Jan 24 (Reuters) - Verizon Communications ( VZ )
forecast annual free cash flow and profit below Wall Street
estimates on Friday, as the U.S. telecom major spends heavily to
expand high-speed internet services and attract customers in a
saturating wireless market.
The company has been pouring billions of dollars on the
C-band spectrum, prized for its balance of speed and range, to
improve its 5G offering and outpace rivals AT&T and T-Mobile.
The spending is also key to hitting its goal of doubling
subscribers for its fixed wireless service to as much as 9
million by 2028.
The 2025 forecast followed a strong fourth quarter for
subscriber growth as wireless additions hit a 5-year high thanks
to its customizable myPlan, Black Friday promotions and trade-in
deals for the AI-powered iPhone 16 series.
Verizon expects 2025 adjusted profit to grow between 0% and
3%, with the midpoint coming in below analysts' estimates for
growth of 2.7%, according to data compiled by LSEG.

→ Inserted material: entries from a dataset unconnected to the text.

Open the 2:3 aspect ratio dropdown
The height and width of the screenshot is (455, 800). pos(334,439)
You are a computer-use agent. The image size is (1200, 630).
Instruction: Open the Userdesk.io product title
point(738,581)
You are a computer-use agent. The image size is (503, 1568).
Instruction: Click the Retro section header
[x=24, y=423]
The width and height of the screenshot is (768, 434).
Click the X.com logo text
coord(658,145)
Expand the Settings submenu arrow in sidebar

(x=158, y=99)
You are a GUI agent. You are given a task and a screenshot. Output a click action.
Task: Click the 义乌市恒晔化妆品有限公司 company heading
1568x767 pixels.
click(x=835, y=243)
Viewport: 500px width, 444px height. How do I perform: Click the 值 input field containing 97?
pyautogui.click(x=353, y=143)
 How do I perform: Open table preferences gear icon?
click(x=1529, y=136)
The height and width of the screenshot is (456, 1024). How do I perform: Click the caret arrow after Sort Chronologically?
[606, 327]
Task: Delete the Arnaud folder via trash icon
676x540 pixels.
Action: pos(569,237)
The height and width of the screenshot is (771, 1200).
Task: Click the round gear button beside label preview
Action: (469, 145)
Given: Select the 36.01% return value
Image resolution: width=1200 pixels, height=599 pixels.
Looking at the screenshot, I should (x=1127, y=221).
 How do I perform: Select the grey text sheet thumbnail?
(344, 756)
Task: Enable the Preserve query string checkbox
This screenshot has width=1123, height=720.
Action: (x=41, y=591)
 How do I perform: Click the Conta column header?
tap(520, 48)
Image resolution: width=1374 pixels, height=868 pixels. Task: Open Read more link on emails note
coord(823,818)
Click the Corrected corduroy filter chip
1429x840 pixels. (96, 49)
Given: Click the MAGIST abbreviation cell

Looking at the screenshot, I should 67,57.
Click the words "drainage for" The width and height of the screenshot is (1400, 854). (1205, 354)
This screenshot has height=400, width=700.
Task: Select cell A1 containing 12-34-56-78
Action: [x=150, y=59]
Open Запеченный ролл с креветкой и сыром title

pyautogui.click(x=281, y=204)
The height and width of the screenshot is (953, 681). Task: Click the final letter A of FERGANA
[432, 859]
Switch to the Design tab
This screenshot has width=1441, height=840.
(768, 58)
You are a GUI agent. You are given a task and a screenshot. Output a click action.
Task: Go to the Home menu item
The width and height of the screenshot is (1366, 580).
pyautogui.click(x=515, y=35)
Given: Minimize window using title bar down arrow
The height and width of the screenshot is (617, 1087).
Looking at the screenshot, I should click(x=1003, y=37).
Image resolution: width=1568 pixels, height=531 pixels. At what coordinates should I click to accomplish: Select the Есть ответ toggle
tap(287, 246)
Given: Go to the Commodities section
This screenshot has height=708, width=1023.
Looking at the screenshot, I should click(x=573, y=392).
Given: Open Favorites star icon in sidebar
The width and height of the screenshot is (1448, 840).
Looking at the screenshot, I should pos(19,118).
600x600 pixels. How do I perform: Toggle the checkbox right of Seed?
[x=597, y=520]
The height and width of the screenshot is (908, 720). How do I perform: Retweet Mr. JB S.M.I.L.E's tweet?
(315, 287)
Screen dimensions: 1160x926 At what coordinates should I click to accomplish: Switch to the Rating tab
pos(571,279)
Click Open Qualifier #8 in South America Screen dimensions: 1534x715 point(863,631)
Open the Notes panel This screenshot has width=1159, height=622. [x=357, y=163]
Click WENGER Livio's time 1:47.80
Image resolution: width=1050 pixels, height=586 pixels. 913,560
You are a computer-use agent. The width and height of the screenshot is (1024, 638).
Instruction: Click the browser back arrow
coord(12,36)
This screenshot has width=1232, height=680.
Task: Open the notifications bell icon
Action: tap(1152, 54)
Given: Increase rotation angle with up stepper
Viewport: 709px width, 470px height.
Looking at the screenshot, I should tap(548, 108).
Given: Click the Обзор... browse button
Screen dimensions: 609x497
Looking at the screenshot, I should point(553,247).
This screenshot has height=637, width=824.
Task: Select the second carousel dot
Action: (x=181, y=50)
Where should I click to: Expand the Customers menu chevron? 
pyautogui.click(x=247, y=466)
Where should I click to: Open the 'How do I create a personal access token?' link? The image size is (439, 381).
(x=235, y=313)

Free cash flow, a metric that helps investors determine
dividend, is expected to be between $17.5 billion and $18.5
billion this year. The midpoint was below estimates of $18.44
billion, according to Visible Alpha.
Faced with slowing growth in the U.S. telecom market,
Verizon and its rivals have been betting on a ramp-up of
high-speed internet services to attract subscribers. The company
agreed to buy Frontier Communications in a $20 billion deal last
year.
In October, it projected 2025 capital spending between $17.5
billion and $18.5 billion, compared with $17.1 billion in 2024.
In the fourth quarter, Verizon added 568,000 monthly
bill-paying wireless subscribers, outpacing FactSet estimates of
487,500 additions. It benefited from price increases implemented
in 2024 and the popularity of myPlan, which comes with streaming
perks including Disney+, Hulu and Max at an extra cost.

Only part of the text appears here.